Juraj Slafkovský finished what had been a tense night for the Montreal Canadiens when he weaved through traffic and ripped a shot into an empty net for his second goal of the game, handing Montreal a playoff road win in Carolina.
The empty-netter was the capstone of Slafkovský’s night: it marked his second goal of the game, and it arrived late enough to remove any lingering doubt about the outcome. Earlier in the contest Slafkovský had already scored to give the Canadiens a goal, and the later finish proved decisive when the visitors closed out play in Carolina.
The visual of Slafkovský cutting through the middle of the rink, evading bodies in front of him and then firing into an unguarded cage is the decisive image from a game that will be remembered for its closing moments. The empty-net goal did more than pad a box score; it denied a final rally and locked the result in a playoff setting where margins are measured in single plays.
Supplementary material places Slafkovský’s empty-net goal in Game 1 of the Eastern Conference Final, making the victory a playoff road win in Carolina. That context matters: Game 1 in a series often sets tone, and a road triumph that closes on a two-goal night from one player is the kind of result that shifts momentum before the teams reconvene.
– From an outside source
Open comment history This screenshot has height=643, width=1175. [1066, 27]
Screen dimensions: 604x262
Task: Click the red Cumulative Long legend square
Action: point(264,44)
There is a tension inherent in an empty-net finish. On the one hand, it is proof of control — an opponent pulled its goalie, and the visitor closed the door. On the other, an empty-net goal can be a quiet mask over a game that was tighter and truer than late scoring suggests. Slafkovský’s earlier goal, the one that gave the Canadiens a goal in the first place, is a reminder that the night was not wrapped until the final seconds.
For Slafkovský himself, the night will be filed under finishing — finishing chances, finishing a sequence, finishing a series-opening victory on the road. In playoff hockey those are simple measures that matter: a second goal in a single night, an empty-net finish, and a winning result away from home in a postseason game labeled Game 1 of the Eastern Conference Final.
Coaches will parse the tape, but the clean fact remains: Slafkovský scored an empty-net goal that served as his second of the game and the Canadiens won in Carolina. That combination gives Montreal a tangible takeaway from the first meeting and hands Slafkovský a headline he can carry into the next chapter of the series.